Rewrite the lines of the material below as a numbered list, omitting any blank lines.

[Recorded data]
------------------------------------------------------------------------
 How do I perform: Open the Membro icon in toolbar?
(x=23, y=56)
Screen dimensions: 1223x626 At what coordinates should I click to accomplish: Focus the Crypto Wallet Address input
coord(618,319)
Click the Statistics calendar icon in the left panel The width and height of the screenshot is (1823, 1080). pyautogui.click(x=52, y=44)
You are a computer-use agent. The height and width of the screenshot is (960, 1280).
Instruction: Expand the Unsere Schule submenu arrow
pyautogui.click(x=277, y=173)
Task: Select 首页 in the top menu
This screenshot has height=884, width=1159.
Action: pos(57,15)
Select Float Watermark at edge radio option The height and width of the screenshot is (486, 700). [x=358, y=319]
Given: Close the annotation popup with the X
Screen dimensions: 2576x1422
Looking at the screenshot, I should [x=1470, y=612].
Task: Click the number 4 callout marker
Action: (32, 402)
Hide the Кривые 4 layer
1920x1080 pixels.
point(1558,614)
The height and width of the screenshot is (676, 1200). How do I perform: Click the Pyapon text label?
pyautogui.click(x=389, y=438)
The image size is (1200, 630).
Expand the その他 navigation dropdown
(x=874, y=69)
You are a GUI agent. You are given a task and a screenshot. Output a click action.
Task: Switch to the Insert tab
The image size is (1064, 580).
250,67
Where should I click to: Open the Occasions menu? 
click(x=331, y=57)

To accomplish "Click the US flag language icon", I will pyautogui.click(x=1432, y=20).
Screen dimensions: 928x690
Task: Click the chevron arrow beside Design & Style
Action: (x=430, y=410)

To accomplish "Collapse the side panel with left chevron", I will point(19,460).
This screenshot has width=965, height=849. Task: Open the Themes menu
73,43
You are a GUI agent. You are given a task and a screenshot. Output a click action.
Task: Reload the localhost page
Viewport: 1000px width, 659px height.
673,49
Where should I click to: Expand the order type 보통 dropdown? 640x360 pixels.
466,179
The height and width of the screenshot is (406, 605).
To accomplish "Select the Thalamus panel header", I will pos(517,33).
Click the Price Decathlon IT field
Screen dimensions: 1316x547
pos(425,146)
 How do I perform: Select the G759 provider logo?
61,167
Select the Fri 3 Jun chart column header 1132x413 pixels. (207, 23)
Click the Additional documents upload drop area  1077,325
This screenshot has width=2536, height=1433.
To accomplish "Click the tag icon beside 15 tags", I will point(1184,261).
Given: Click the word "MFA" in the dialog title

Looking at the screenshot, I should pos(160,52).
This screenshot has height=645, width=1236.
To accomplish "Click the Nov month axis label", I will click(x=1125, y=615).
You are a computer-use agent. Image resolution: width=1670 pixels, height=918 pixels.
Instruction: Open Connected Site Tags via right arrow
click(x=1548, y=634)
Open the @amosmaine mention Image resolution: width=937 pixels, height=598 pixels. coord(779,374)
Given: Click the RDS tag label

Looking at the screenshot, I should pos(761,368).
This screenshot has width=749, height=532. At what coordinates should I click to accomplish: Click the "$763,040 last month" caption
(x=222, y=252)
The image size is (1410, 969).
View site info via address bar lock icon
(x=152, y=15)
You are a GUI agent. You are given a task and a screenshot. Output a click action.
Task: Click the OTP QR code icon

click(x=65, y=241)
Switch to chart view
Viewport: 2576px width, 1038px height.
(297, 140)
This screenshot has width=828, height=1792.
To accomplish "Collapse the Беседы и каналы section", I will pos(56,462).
------------------------------------------------------------------------
Result for this exercise:
1.  How do I perform: Open the Membro icon in toolbar?
2. (x=23, y=56)
3. Screen dimensions: 1223x626 At what coordinates should I click to accomplish: Focus the Crypto Wallet Address input
4. coord(618,319)
5. Click the Statistics calendar icon in the left panel The width and height of the screenshot is (1823, 1080). pyautogui.click(x=52, y=44)
6. You are a computer-use agent. The height and width of the screenshot is (960, 1280).
7. Instruction: Expand the Unsere Schule submenu arrow
8. pyautogui.click(x=277, y=173)
9. Task: Select 首页 in the top menu
10. This screenshot has height=884, width=1159.
11. Action: pos(57,15)
12. Select Float Watermark at edge radio option The height and width of the screenshot is (486, 700). [x=358, y=319]
13. Given: Close the annotation popup with the X
14. Screen dimensions: 2576x1422
15. Looking at the screenshot, I should [x=1470, y=612].
16. Task: Click the number 4 callout marker
17. Action: (32, 402)
18. Hide the Кривые 4 layer
19. 1920x1080 pixels.
20. point(1558,614)
21. The height and width of the screenshot is (676, 1200). How do I perform: Click the Pyapon text label?
22. pyautogui.click(x=389, y=438)
23. The image size is (1200, 630).
24. Expand the その他 navigation dropdown
25. (x=874, y=69)
26. You are a GUI agent. You are given a task and a screenshot. Output a click action.
27. Task: Switch to the Insert tab
28. The image size is (1064, 580).
29. 250,67
30. Where should I click to: Open the Occasions menu? 
31. click(x=331, y=57)
32. To accomplish "Click the US flag language icon", I will pyautogui.click(x=1432, y=20).
33. Screen dimensions: 928x690
34. Task: Click the chevron arrow beside Design & Style
35. Action: (x=430, y=410)
36. To accomplish "Collapse the side panel with left chevron", I will point(19,460).
37. This screenshot has width=965, height=849. Task: Open the Themes menu
38. 73,43
39. You are a GUI agent. You are given a task and a screenshot. Output a click action.
40. Task: Reload the localhost page
41. Viewport: 1000px width, 659px height.
42. 673,49
43. Where should I click to: Expand the order type 보통 dropdown? 640x360 pixels.
44. 466,179
45. The height and width of the screenshot is (406, 605).
46. To accomplish "Select the Thalamus panel header", I will pos(517,33).
47. Click the Price Decathlon IT field
48. Screen dimensions: 1316x547
49. pos(425,146)
50.  How do I perform: Select the G759 provider logo?
51. 61,167
52. Select the Fri 3 Jun chart column header 1132x413 pixels. (207, 23)
53. Click the Additional documents upload drop area  1077,325
54. This screenshot has width=2536, height=1433.
55. To accomplish "Click the tag icon beside 15 tags", I will point(1184,261).
56. Given: Click the word "MFA" in the dialog title
57. Looking at the screenshot, I should pos(160,52).
58. This screenshot has height=645, width=1236.
59. To accomplish "Click the Nov month axis label", I will click(x=1125, y=615).
60. You are a computer-use agent. Image resolution: width=1670 pixels, height=918 pixels.
61. Instruction: Open Connected Site Tags via right arrow
62. click(x=1548, y=634)
63. Open the @amosmaine mention Image resolution: width=937 pixels, height=598 pixels. coord(779,374)
64. Given: Click the RDS tag label
65. Looking at the screenshot, I should pos(761,368).
66. This screenshot has width=749, height=532. At what coordinates should I click to accomplish: Click the "$763,040 last month" caption
67. (x=222, y=252)
68. The image size is (1410, 969).
69. View site info via address bar lock icon
70. (x=152, y=15)
71. You are a GUI agent. You are given a task and a screenshot. Output a click action.
72. Task: Click the OTP QR code icon
73. click(x=65, y=241)
74. Switch to chart view
75. Viewport: 2576px width, 1038px height.
76. (297, 140)
77. This screenshot has width=828, height=1792.
78. To accomplish "Collapse the Беседы и каналы section", I will pos(56,462).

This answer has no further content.